Personal information
- Full name: Azmahar Aníbal Ariano Navarro
- Date of birth: January 14, 1991 (age 34)
- Place of birth: Panama, Panama
- Height: 1.80 m (5 ft 11 in)
- Position: Centre back

Team information
- Current team: Plaza Amador

Senior career*
- Years: Team / Apps / (Gls)
- 2011: Tauro / 15 / (2)
- 2012: Chorrillo
- 2012: Sporting San Miguelito
- 2013–2016: Chepo / 41 / (2)
- 2014: → Honvéd (loan) / 1 / (0)
- 2016–2017: Árabe Unido / 27 / (1)
- 2017: → Atlético Bucaramanga (loan) / 0 / (0)
- 2018: Patriotas / 10 / (0)
- 2019: Tauro / 15 / (1)
- 2019: Marathón / 18 / (0)
- 2020–: Plaza Amador / 5 / (0)

International career^{‡}
- 2016–: Panama / 8 / (1)

= Azmahar Ariano =

Panamanian footballer (born 1991)

Azmahar Aníbal Ariano Navarro (born 14 January 1991) is a Panamanian footballer who plays as a centre back for C.D. Plaza Amador.

==Club career==
Also known as Mello, Ariano played for local clubs Tauro, Sporting San Miguelito and Chepo before joining Hungarian top-tier side Honvéd in March 2014. In January 2012 he was supposed to be loaned to Colombian club Deportivo Tulúa, but the move never materialized.
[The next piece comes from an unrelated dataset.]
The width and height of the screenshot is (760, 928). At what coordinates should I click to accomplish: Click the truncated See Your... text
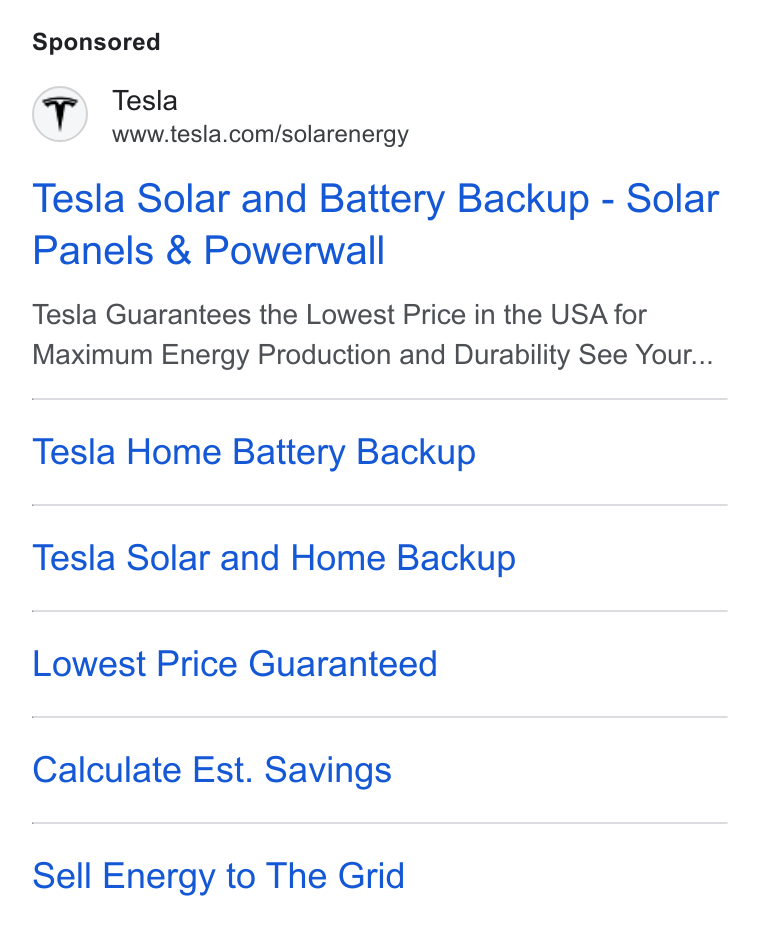click(646, 355)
He returned to Chepo during the 2015 Clausura.

==International career==
In May 2018, he was named in Panama's preliminary 35 man squad for the 2018 World Cup in Russia. However, he did not make the final 23.

List of international goals scored by Azmahar_Ariano
| Number | Date | Venue | Opponent | Score | Result | Competition |
|---|---|---|---|---|---|---|
| 1 | 30 January 2022 | Estadio Rommel Fernández, Panama City, Panama | Jamaica | 3-1 | 3-2 | 2022 FIFA World Cup qualification |

==Personal life==
Ariano married in July 2012. and has a twin brother Adnihell Ariano, who is a footballer too and played with Panama's U20 the 2011 FIFA U-20 World Cup.